#### [What is required]
Carry over every entry exactly as written, though not the pictures it contains.

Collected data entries
*** Begin section ***

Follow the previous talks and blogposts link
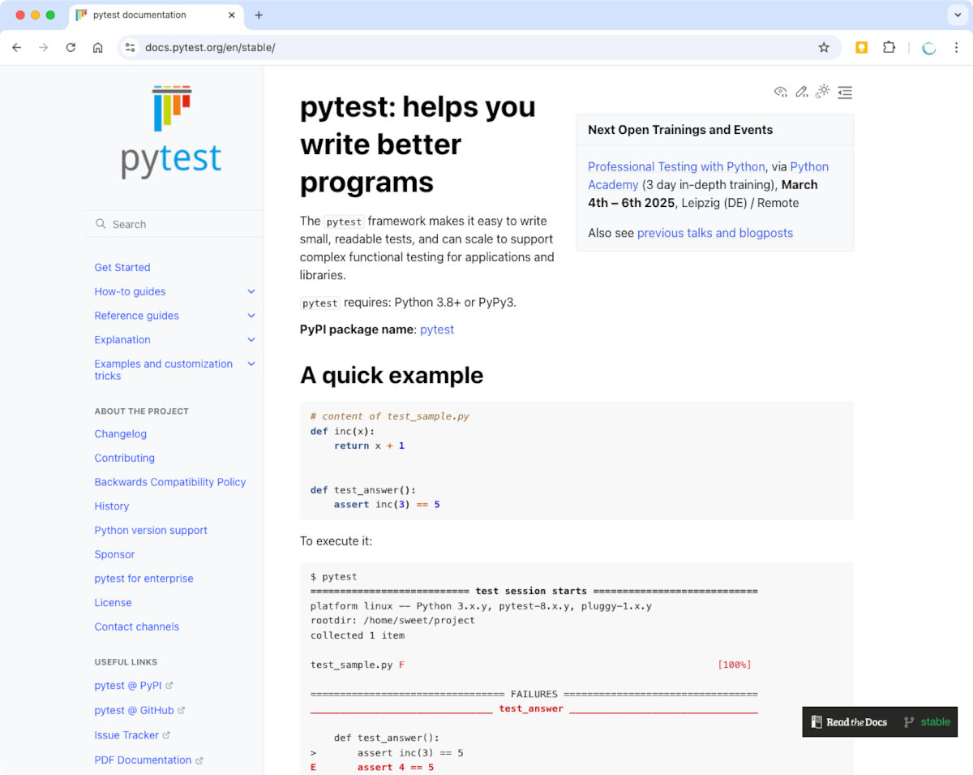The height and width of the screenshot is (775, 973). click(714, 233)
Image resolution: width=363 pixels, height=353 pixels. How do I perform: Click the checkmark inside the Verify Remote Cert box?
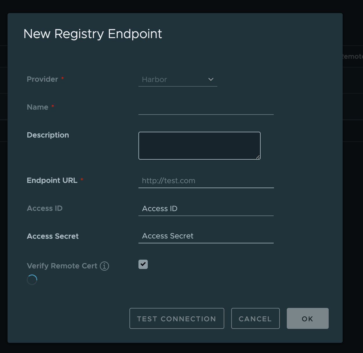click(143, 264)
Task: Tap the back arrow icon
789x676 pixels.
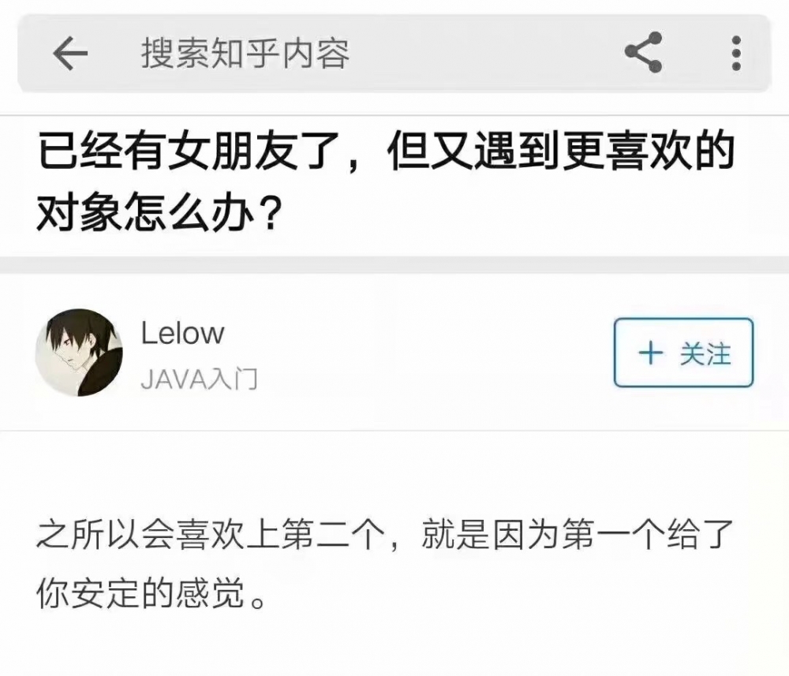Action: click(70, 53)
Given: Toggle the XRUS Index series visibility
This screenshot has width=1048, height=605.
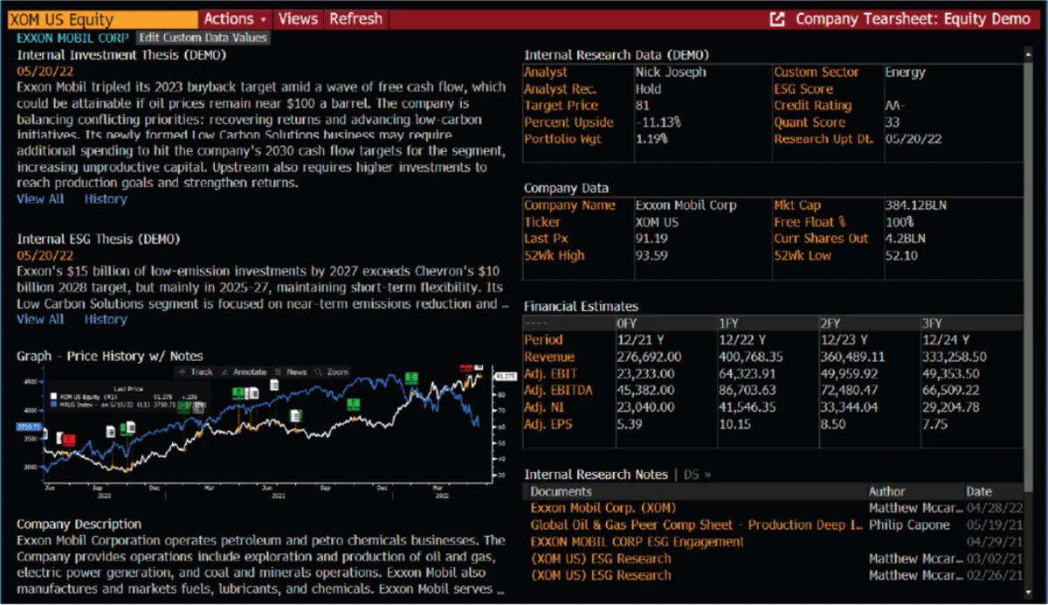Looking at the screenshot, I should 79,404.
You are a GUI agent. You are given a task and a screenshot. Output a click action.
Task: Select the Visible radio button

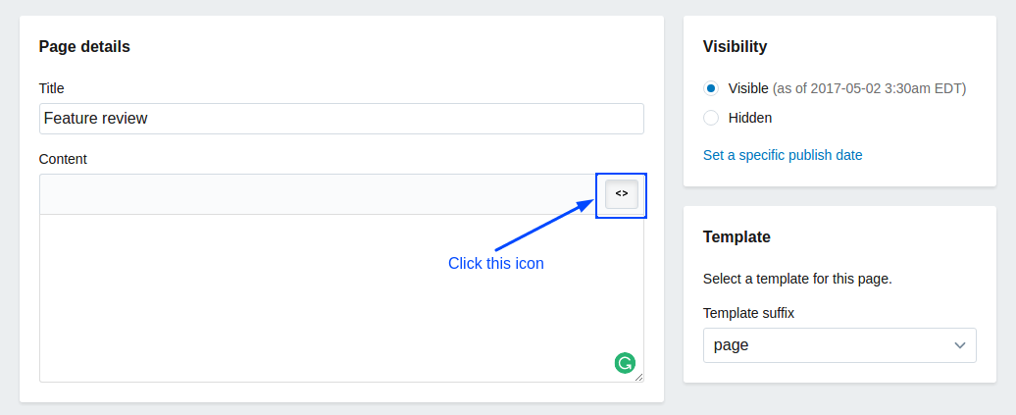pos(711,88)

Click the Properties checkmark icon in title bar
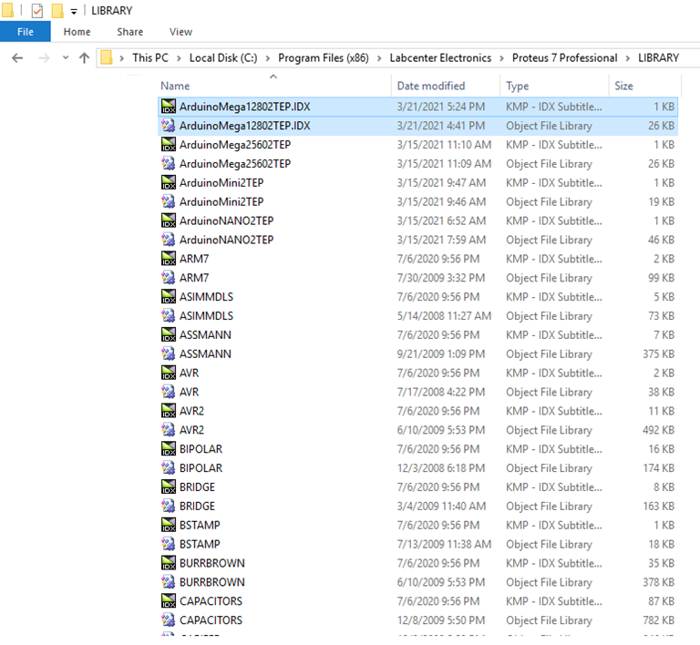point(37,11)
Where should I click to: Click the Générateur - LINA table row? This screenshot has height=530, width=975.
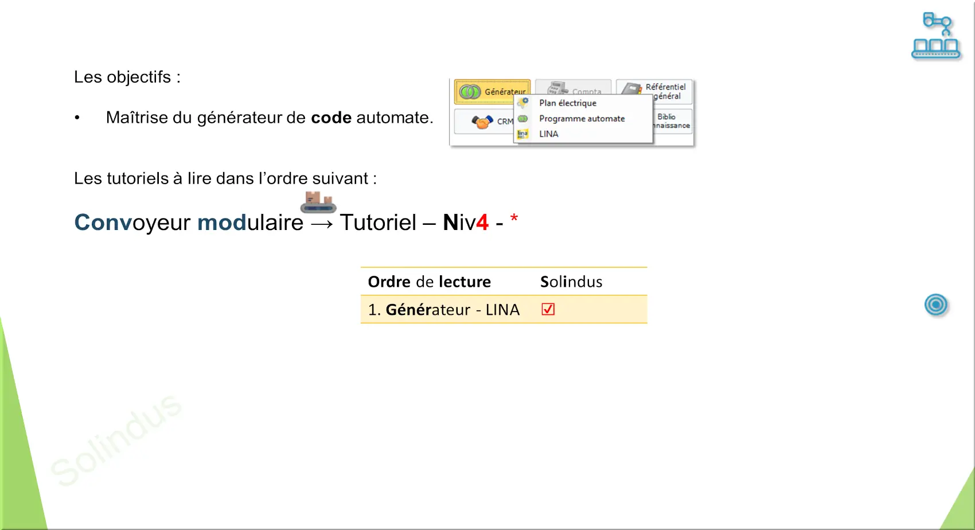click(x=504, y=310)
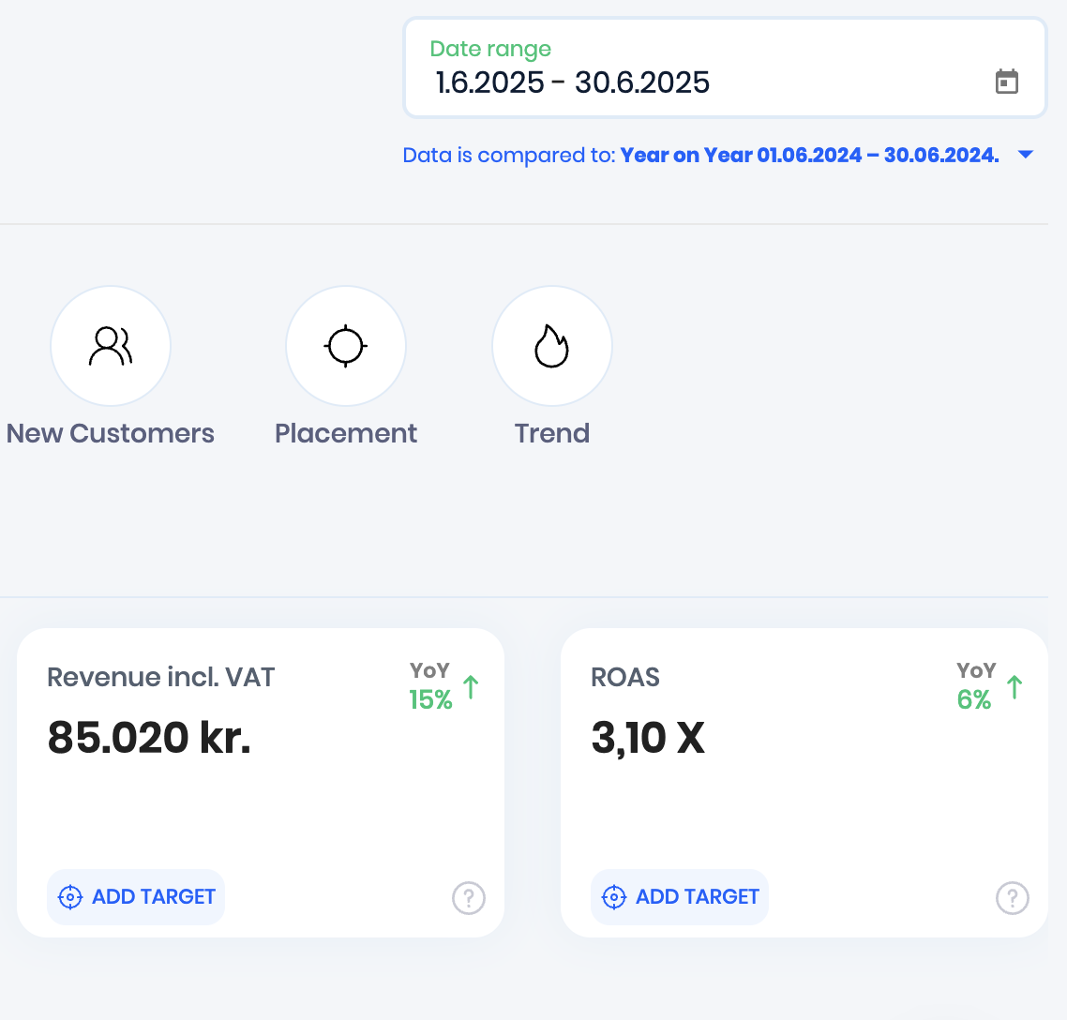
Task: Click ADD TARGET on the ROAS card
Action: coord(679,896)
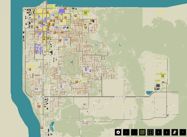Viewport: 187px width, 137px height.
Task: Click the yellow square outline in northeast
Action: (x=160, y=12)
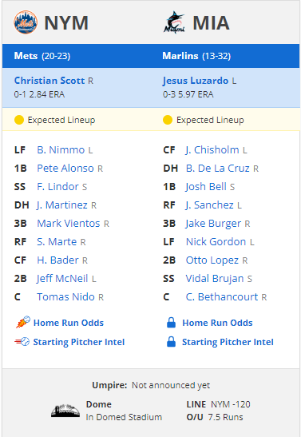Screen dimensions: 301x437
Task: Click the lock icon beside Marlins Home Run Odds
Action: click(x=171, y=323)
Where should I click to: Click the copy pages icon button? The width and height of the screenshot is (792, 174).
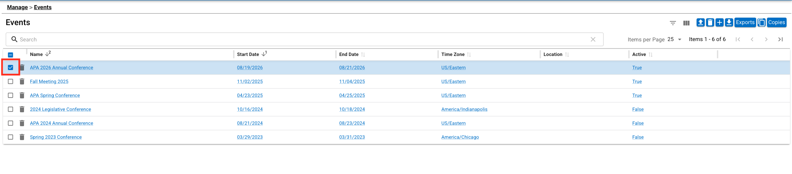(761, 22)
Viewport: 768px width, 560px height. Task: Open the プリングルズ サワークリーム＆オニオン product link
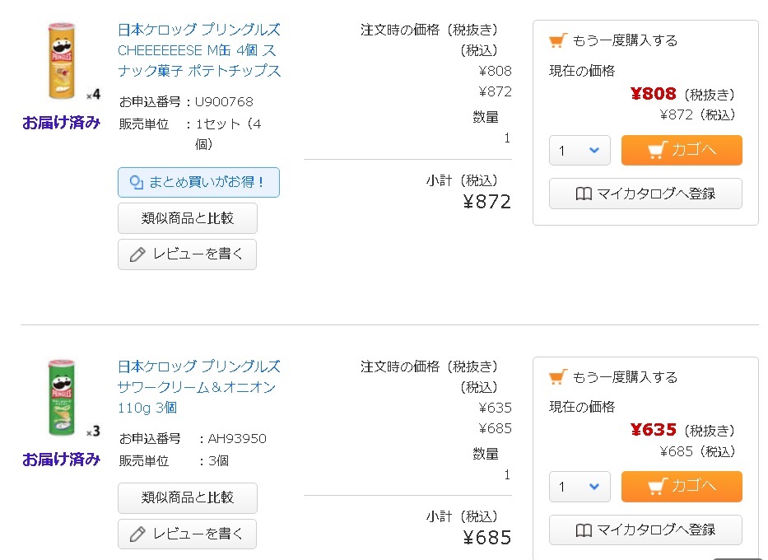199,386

*** End section ***

#### [Answer]
Follow the previous talks and blogposts link
The height and width of the screenshot is (775, 973). click(714, 233)
Image resolution: width=363 pixels, height=353 pixels. How do I perform: Click the checkmark inside the Verify Remote Cert box?
click(143, 264)
Task: Tap the back arrow icon
789x676 pixels.
Action: click(70, 53)
Given: Toggle the XRUS Index series visibility
This screenshot has width=1048, height=605.
Looking at the screenshot, I should 79,404.
You are a GUI agent. You are given a task and a screenshot. Output a click action.
Task: Select the Visible radio button

pos(711,88)

Click the Properties checkmark icon in title bar
point(37,11)
Where should I click to: Click the Générateur - LINA table row? This screenshot has height=530, width=975.
click(x=504, y=310)
Task: Click ADD TARGET on the ROAS card
Action: coord(679,896)
Viewport: 187px width, 137px height.
Task: Click the yellow square outline in northeast
Action: (x=160, y=12)
Screen dimensions: 301x437
Task: Click the lock icon beside Marlins Home Run Odds
Action: click(x=171, y=323)
Where should I click to: Click the copy pages icon button? The width and height of the screenshot is (792, 174).
(761, 22)
Viewport: 768px width, 560px height. Task: Open the プリングルズ サワークリーム＆オニオン product link
199,386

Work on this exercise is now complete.